Tribunal Administratif de Lyon — Décision N° TA69-2300827

mardi 25 juin 2024

JuridictionTribunal Administratif de Lyon
SectionTribunal Administratif de Lyon
N° DossierTA69-2300827
TypeDécision
RecoursExcès de pouvoir
PublicationD
Formation5ème chambre
Avocat requérantSELARL BS2A BESCOU ET SABATIER

Texte intégral

Vu la procédure suivante :

Par une requête, enregistrée le 2 février 2023, la société D production, représentée par la Selarl BS2A Bescou et Sabatier avocats associés (Me Bescou), demande au tribunal :

1°) d'annuler la décision du 30 novembre 2022 du directeur de l'Office français de l'immigration et de l'intégration en tant qu'elle a rejeté son recours contre la décision du 15 septembre 2022 mettant à sa charge la somme de 37 600 euros au titre de la contribution spéciale ;

2°) à défaut, de ramener le montant de la contribution spéciale à la somme de 3 750 euros ;

3°) de mettre à la charge de l'Office français de l'immigration et de l'intégration une somme de 1 200 euros en application de l'article L. 761-1 du code de justice administrative.

Elle soutient que :

- la décision attaquée a été signée par une autorité incompétente ;

- elle n'a pas été précédée d'un examen préalable et sérieux de sa situation ;

- elle est intervenue en méconnaissance du principe de la présomption d'innocence garanti par les stipulations de l'article 6.1 de la convention européenne de sauvegarde des droits de l'homme et des libertés fondamentales ;

- cette décision repose sur des erreurs de fait, dès lors qu'elle n'a pas employé M. H, qui était titulaire d'une carte de séjour pluriannuelle en qualité de " travailleur saisonnier ", et que M. G A disposait d'une carte de séjour pluriannuelle en qualité de " travailleur saisonnier " ;

- à titre subsidiaire, le montant de la contribution spéciale est entaché d'une erreur d'appréciation et est disproportionné.

Par un mémoire en défense, enregistré le 30 juin 2023, l'Office français de l'immigration et de l'intégration conclut au rejet de la requête.

Il soutient que les moyens soulevés par la société D production ne sont pas fondés.

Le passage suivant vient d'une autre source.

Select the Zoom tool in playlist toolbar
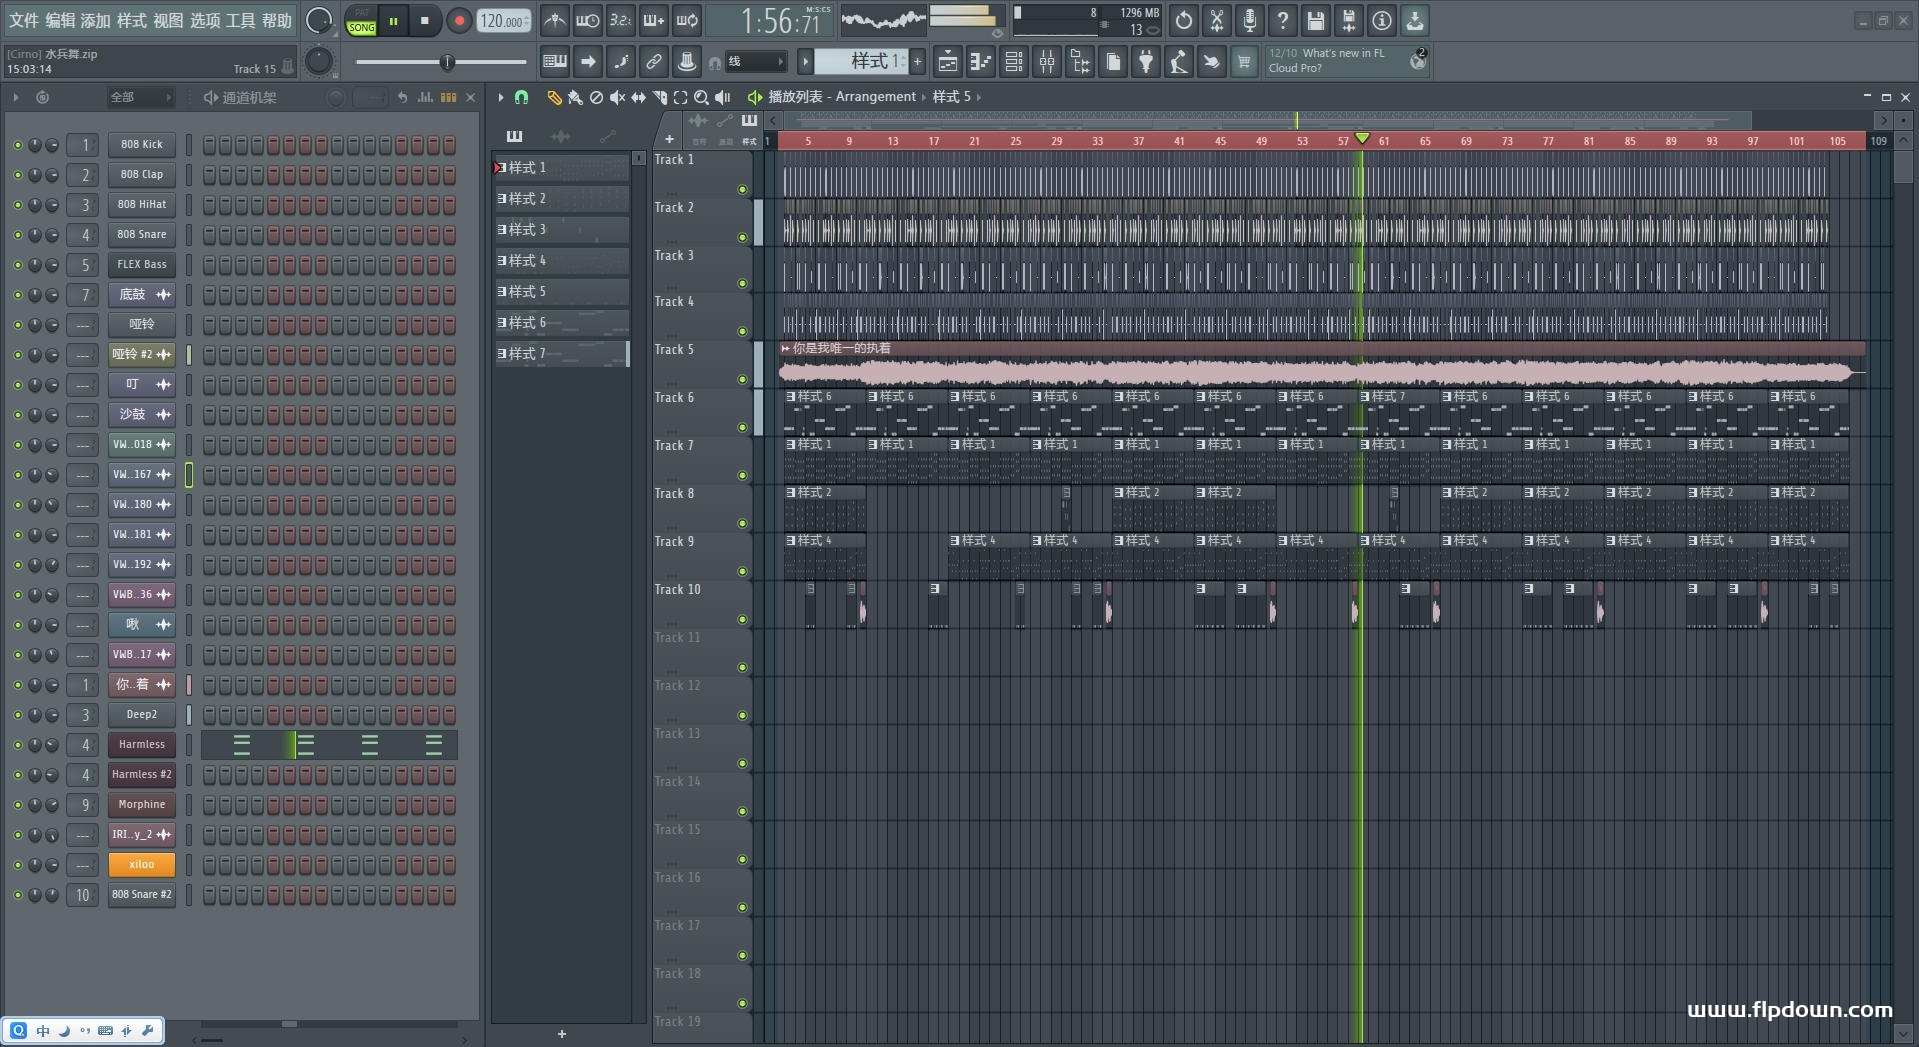This screenshot has width=1919, height=1047. coord(701,97)
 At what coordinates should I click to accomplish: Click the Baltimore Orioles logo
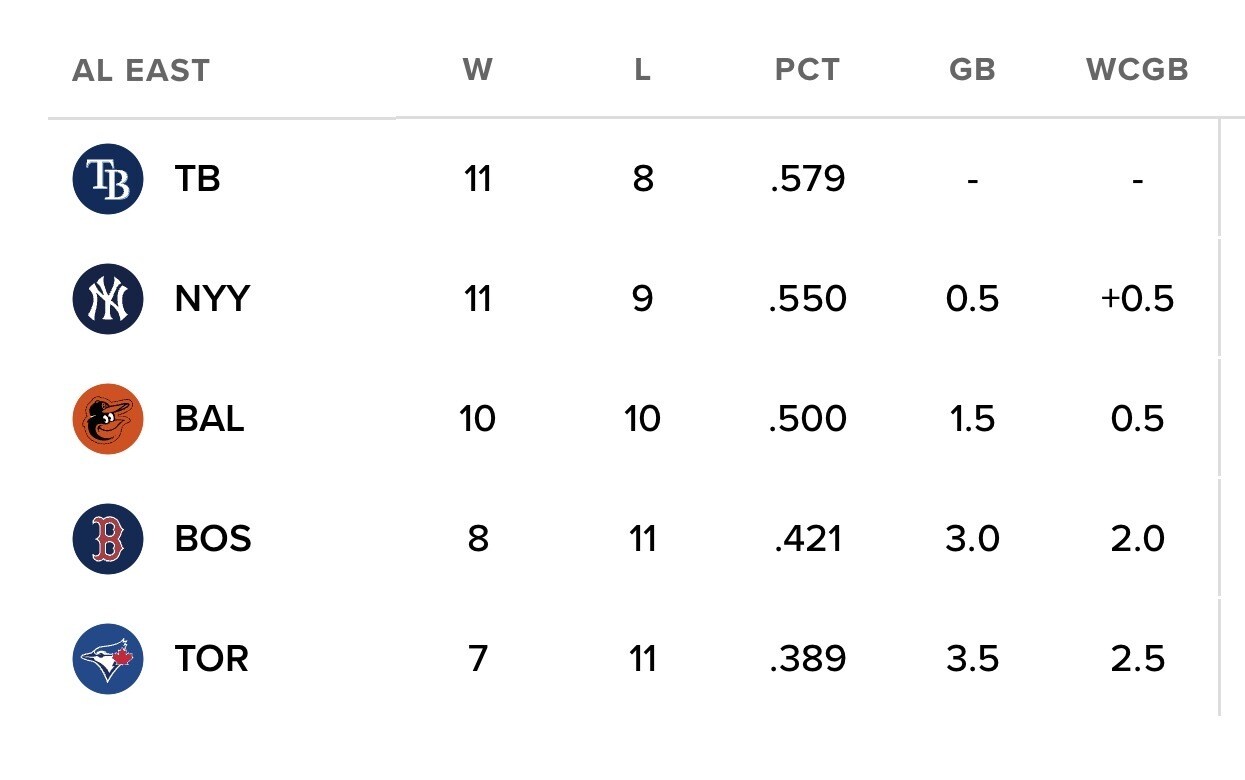[x=108, y=419]
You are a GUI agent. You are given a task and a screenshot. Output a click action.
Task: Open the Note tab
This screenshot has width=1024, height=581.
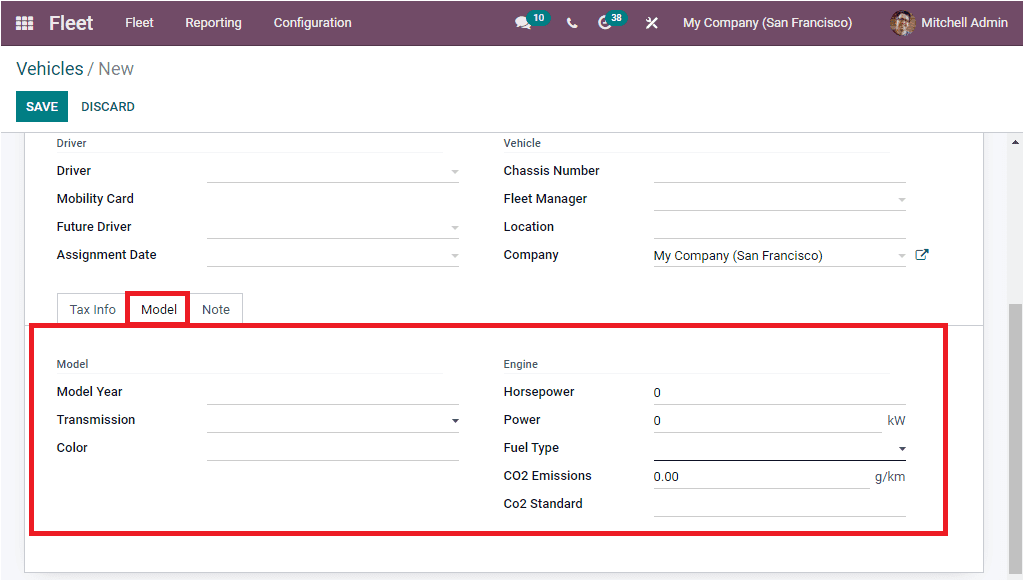(215, 309)
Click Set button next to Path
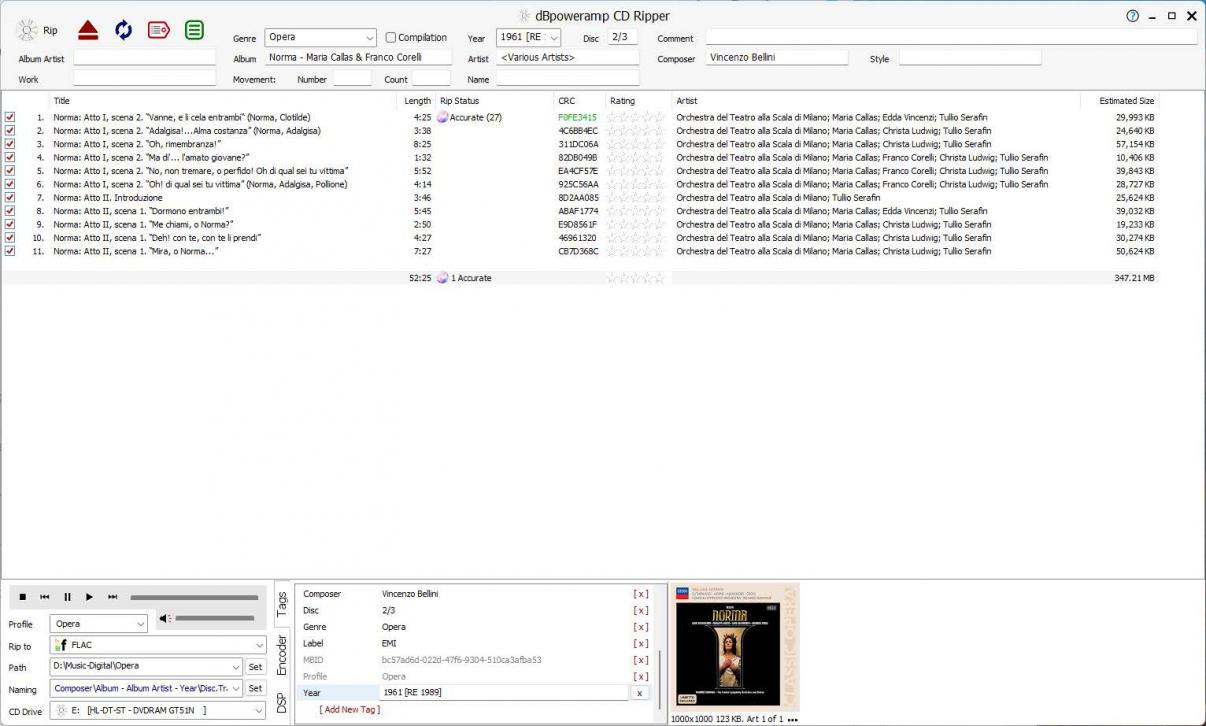Screen dimensions: 1206x726 coord(255,667)
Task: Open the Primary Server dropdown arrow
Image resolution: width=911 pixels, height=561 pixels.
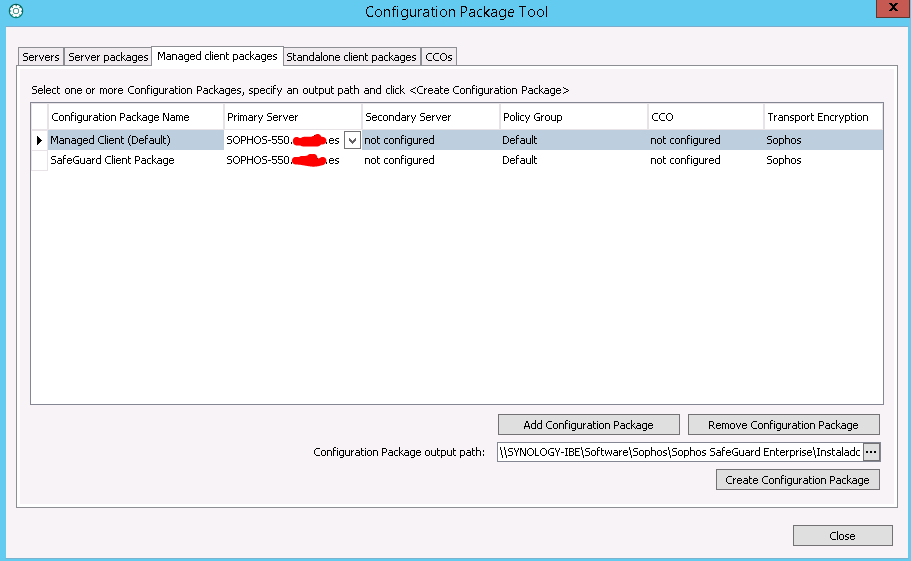Action: (352, 141)
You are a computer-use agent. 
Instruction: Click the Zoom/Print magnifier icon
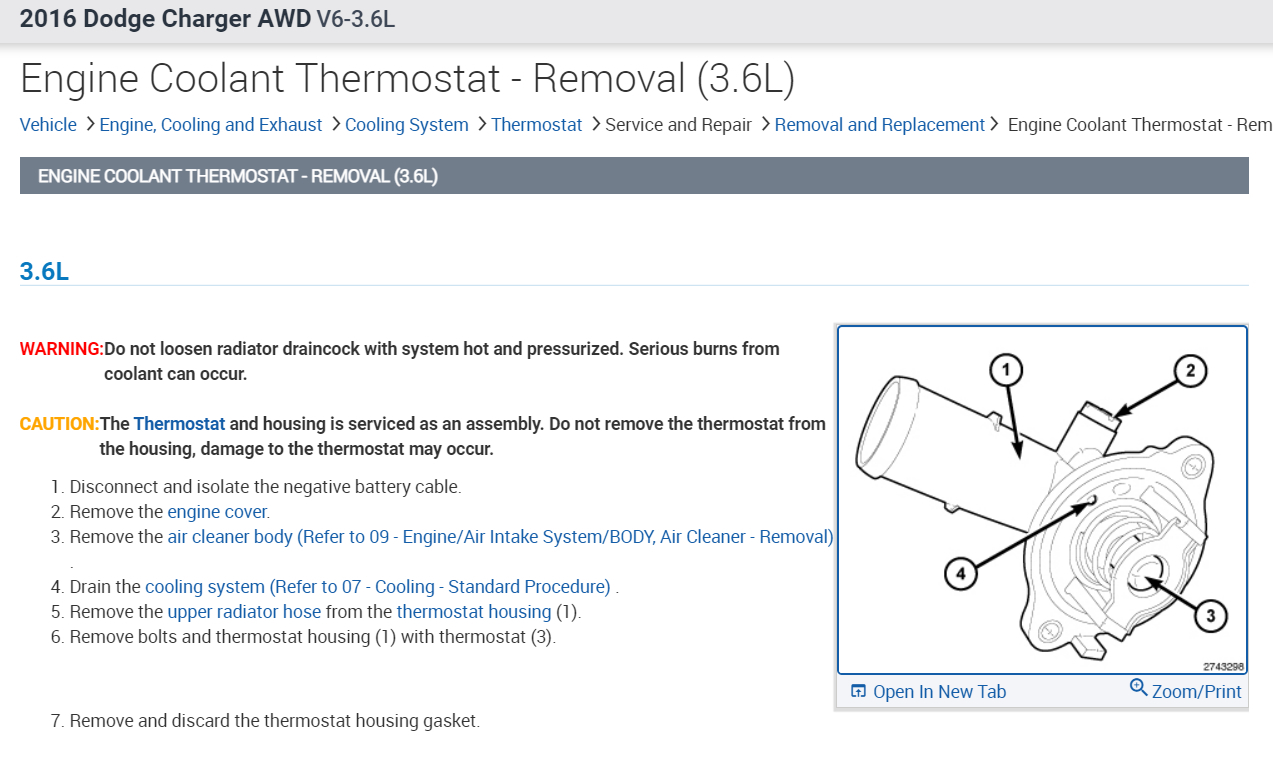1138,688
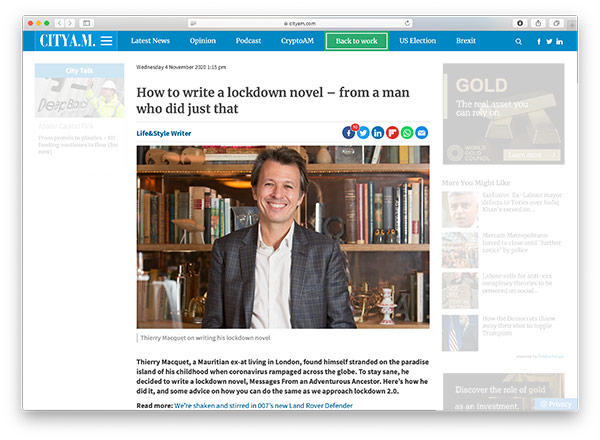Open the Facebook icon in top navigation
Screen dimensions: 600x440
coord(539,41)
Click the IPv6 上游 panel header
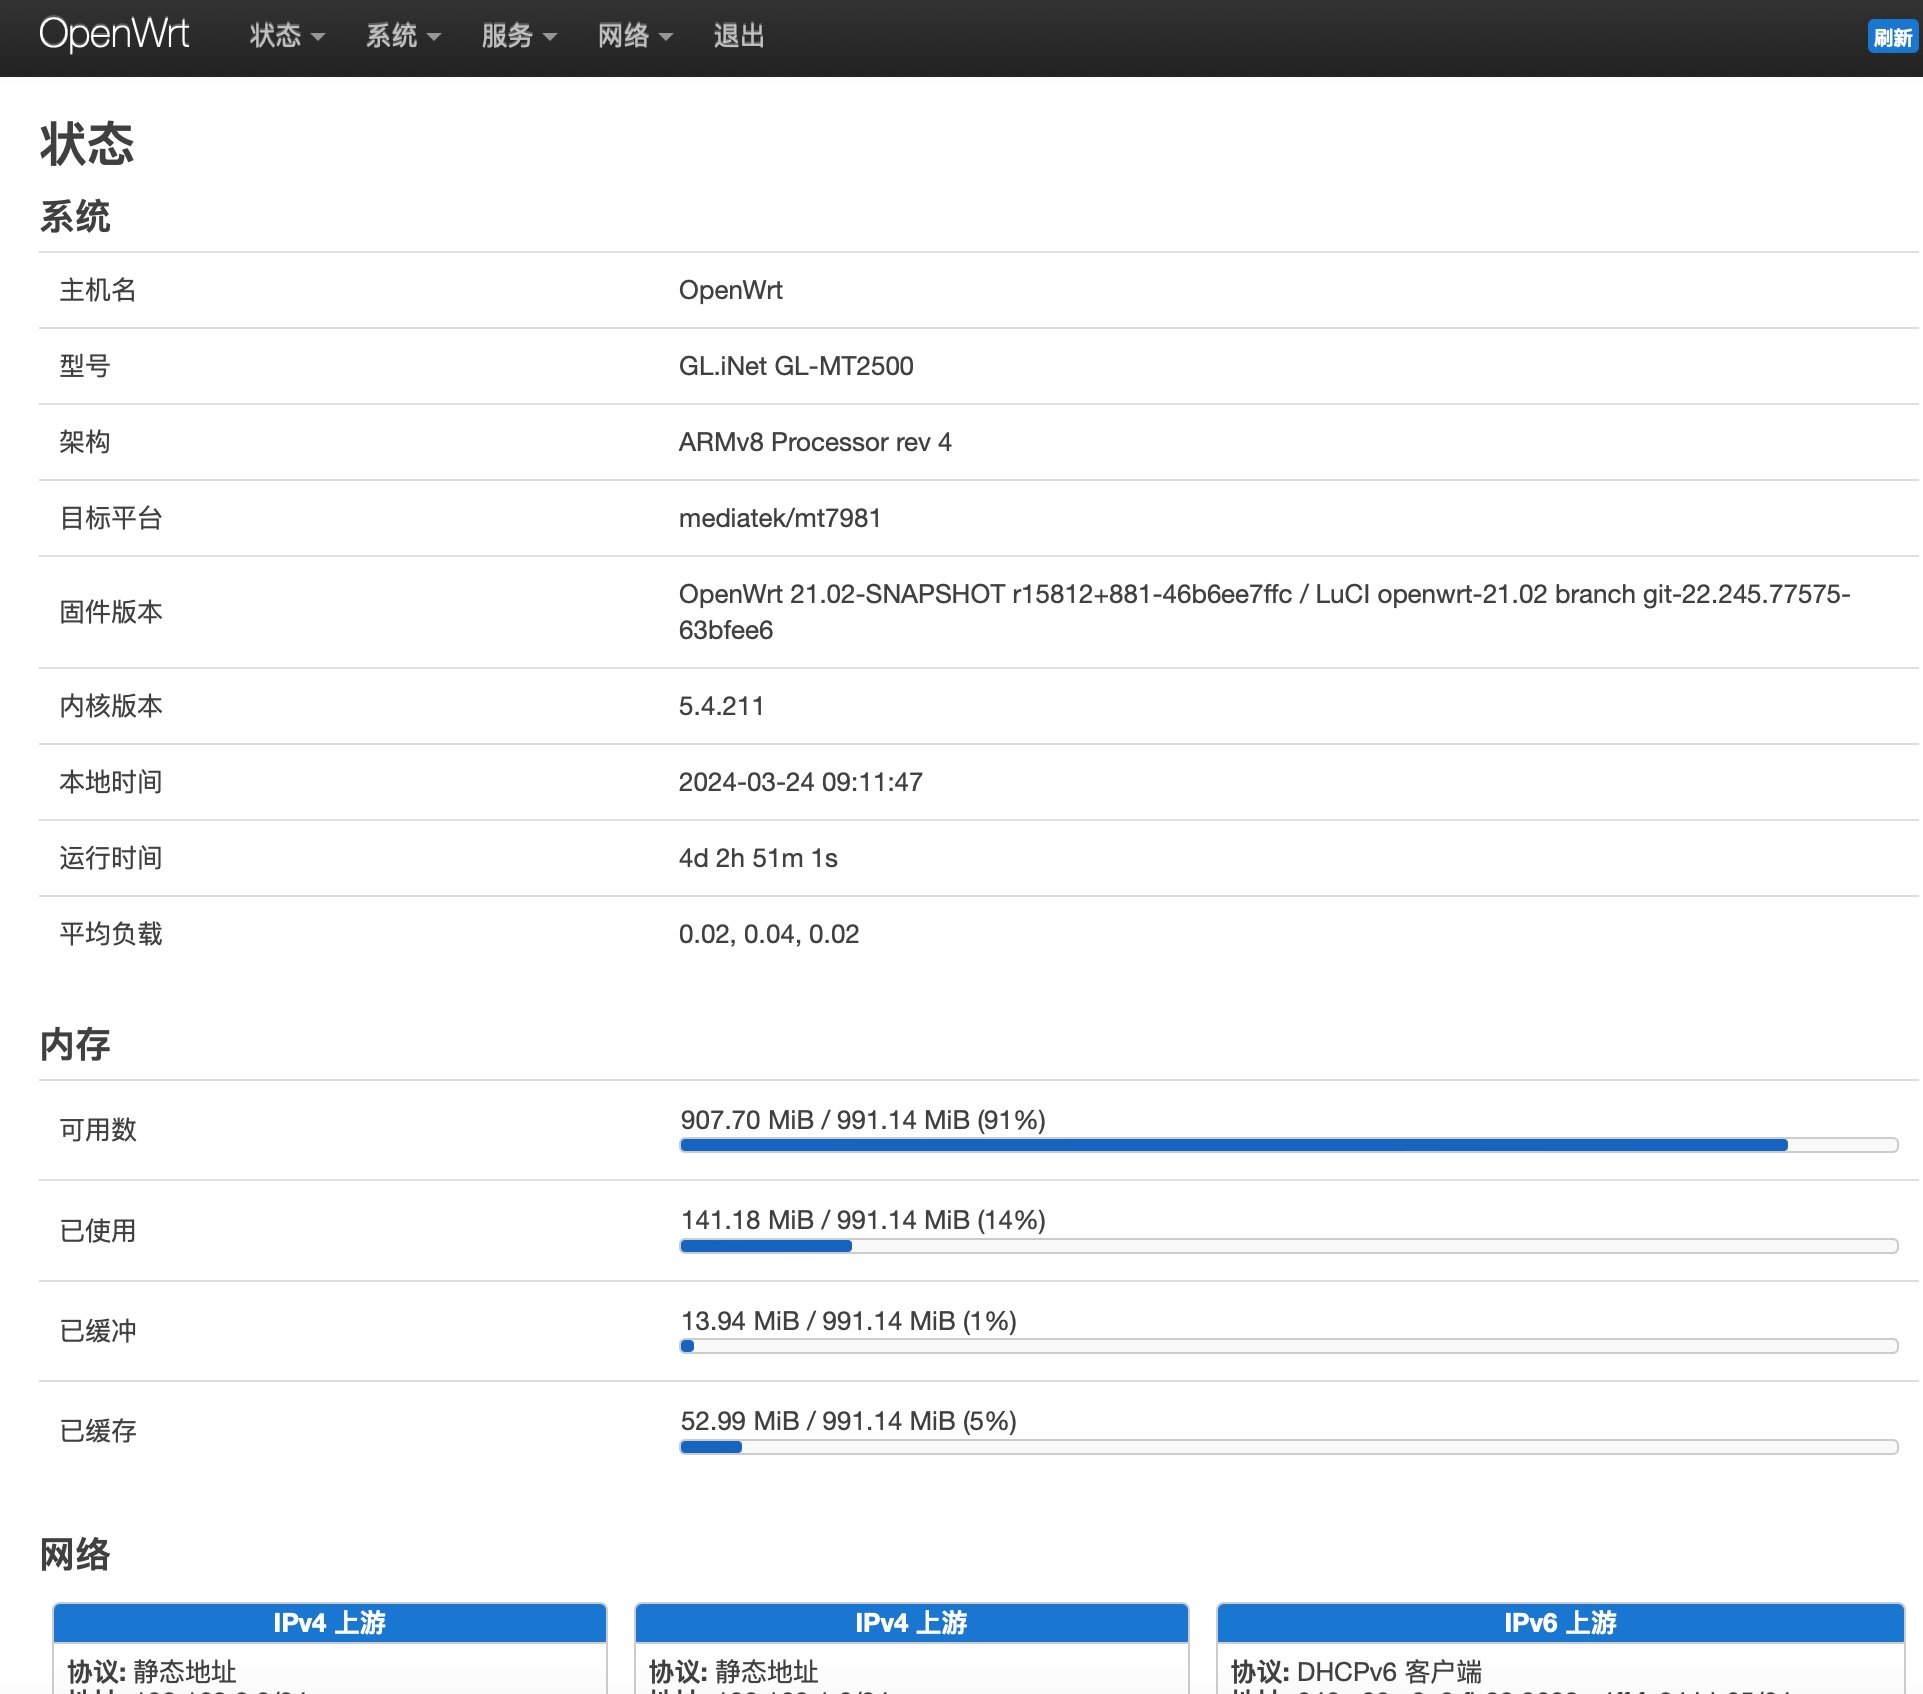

Vu les autres pièces du dossier ;

Vu :

- la convention européenne de sauvegarde des droits de l'homme et des libertés fondamentales du 4 novembre 1950 ;

- le code du travail ;

- le code de l'entrée et du séjour des étrangers et du droit d'asile ;

- le code de justice administrative.

Les parties ont été régulièrement averties du jour de l'audience.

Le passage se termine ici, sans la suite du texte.